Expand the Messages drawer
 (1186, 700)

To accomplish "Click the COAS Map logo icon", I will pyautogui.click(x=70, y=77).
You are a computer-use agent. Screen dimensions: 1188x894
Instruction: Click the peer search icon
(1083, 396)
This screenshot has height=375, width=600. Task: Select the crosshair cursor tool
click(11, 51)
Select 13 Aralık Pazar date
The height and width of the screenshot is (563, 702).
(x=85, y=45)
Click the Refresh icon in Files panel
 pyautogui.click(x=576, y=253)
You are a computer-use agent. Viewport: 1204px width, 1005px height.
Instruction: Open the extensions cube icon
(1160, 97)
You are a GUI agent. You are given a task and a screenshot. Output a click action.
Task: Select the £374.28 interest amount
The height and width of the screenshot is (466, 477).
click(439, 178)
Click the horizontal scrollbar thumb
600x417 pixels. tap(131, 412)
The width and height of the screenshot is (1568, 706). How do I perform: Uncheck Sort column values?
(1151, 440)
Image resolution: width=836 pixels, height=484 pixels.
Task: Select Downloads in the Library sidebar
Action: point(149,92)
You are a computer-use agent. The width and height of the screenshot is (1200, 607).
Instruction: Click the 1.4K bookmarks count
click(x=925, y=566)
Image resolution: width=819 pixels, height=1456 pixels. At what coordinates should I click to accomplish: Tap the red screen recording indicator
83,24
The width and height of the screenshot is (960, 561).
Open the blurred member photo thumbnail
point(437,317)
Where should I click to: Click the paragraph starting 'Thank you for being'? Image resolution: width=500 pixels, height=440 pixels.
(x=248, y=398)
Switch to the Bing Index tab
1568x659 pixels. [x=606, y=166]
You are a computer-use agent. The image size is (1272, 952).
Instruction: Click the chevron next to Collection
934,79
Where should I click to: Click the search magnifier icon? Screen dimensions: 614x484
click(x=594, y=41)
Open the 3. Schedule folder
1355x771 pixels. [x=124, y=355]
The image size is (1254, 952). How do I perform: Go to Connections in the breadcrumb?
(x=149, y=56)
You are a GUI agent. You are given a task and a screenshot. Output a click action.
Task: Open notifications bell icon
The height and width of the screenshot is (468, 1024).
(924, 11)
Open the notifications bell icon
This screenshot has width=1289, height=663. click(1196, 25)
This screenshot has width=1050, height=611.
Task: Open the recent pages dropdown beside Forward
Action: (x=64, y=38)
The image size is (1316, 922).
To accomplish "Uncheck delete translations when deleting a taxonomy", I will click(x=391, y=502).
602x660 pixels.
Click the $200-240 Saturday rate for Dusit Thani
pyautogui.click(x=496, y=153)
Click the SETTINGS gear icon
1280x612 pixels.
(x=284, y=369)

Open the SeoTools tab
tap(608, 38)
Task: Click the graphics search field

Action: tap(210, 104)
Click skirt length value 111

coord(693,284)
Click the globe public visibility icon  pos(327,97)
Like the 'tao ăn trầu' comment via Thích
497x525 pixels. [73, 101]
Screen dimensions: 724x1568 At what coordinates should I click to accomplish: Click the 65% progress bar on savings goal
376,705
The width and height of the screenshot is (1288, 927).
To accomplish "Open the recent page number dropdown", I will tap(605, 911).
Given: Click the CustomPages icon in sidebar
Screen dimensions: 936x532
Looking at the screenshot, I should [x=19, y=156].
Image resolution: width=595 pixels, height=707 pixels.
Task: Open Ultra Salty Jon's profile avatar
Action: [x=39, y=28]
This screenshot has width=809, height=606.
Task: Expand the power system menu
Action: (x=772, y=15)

============================================================

| TASK DIRECTIONS |
Beginning with the line that has "Instruction: Click the chevron" and ending with the line that has "Task: Open notifications bell icon", set down the lines above exactly and include no others.

| RESPONSE BELOW |
Instruction: Click the chevron next to Collection
934,79
Where should I click to: Click the search magnifier icon? Screen dimensions: 614x484
click(x=594, y=41)
Open the 3. Schedule folder
1355x771 pixels. [x=124, y=355]
The image size is (1254, 952). How do I perform: Go to Connections in the breadcrumb?
(x=149, y=56)
You are a GUI agent. You are given a task and a screenshot. Output a click action.
Task: Open notifications bell icon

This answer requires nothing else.